=== EXCERPTED PASSAGE ===

Ontological Computing

Communications of the ACM, February 2002. Viewpoint column.
 
A project of the Information Design Atelier

 
Felipe Castel
Information Design Atelier
Fort Lauderdale, Florida

 

The general issue of ontologies, viz. ‘How best to structure our concepts for effective computation’, leads more fundamentally to the philosophical issue of ‘Just what is computing?’. In seeking an answer, we will be touring some well-known areas within computer science.

A current issue within information design today is whether we should focus on designing information or on designing interactions [see Nathan Shedroff’s book Interaction Design, 2001]. In other words, should we design experiences or artifacts? Information Design as a field of activity intersects graphics, cognition, communication and computing, and it is a field which is about to bloom as we concentrate ever more on the notion of information.

But let’s get a better grip on the issue by considering it in the more familiar field of HCI. This component filed of computer science has struggled to establish a user-centered design framework over the years, one which considers the needs and the tasks of the users of a system, but yet it cannot [and must not] forsake the challenge of designing artifacts, products that users interact with.

This dynamic that underlies HCI generalizes to computing generally. Is it best to view what we are doing as product development or as process facilitation? The issue is a deep philosophical one, with on one side categorical ontologies of being, and on the other process philosophies a la Whitehead – although the issue goes all the way back to Aristotle and Heraclites, and before that to the wisdom of the venerable Tao Te Ching. In effect, everything can be viewed as thing or as process, depending on the perspective we decide to adopt, according to how we wish to view the phenomenon. The two views are complementary – although each leads to a certain take on the issue.

We can see this in considering information and cognition. The field of AI was built on the notion of artificial cognition – in effect the processing of conceptual elements [structural information tasks]. This very ambition is pursued today in the more trendy field of agent technologies, themselves a nice combination of artifact and process. Indeed, processes that operate on other information artifacts – as does once again all computing. This ties nicely into the traditional consideration of specifications, both structural and functional.

It all brings us back to ontologies and to the core nature of information. Ontologies are but the ways in which we carve up reality in order to understand and process it. Information, that still vague and generally misunderstood concept, is the product of that carving up. It is the representation we make of the world [in all its representational complexity]. It is the model we ascribe to in computing, the structure we create in order to make sense of the world and communicate among ourselves. Information, as must be realized, is functional, artifactual, and designed.

Why is this important? Why is it more than just academic [in the pejorative sense], more than merely an interesting philosophical issue? The crux of the matter in a nutshell is that we are moving away, rapidly and inexorably, from human computing. Computing is spilling out from the confines of user-centeredness, from its human focus.

=== DATASET EXCERPT ===

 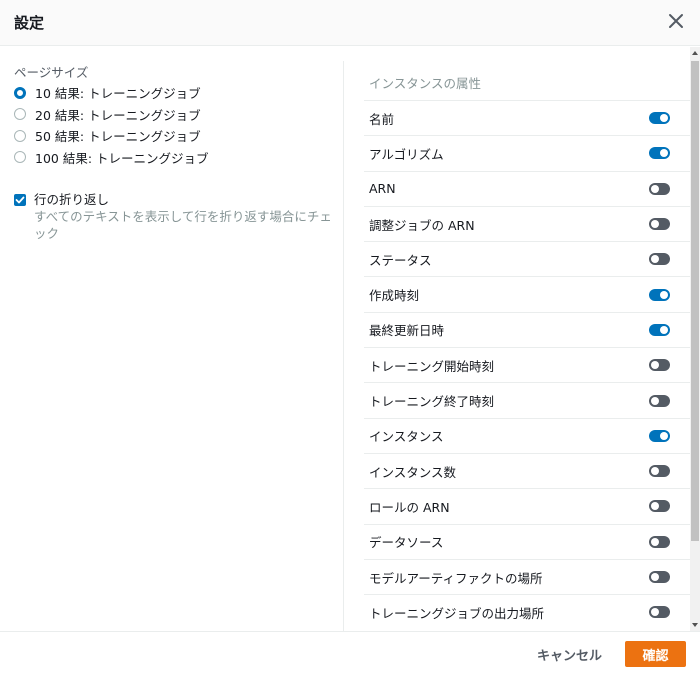 I want to click on radio-label: 20 結果: トレーニングジョブ, so click(x=118, y=115).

===

In the Ontological Computing column, what three qualities does the author say information has?

▶ **TASK ANSWER**
Information is functional, artifactual, and designed.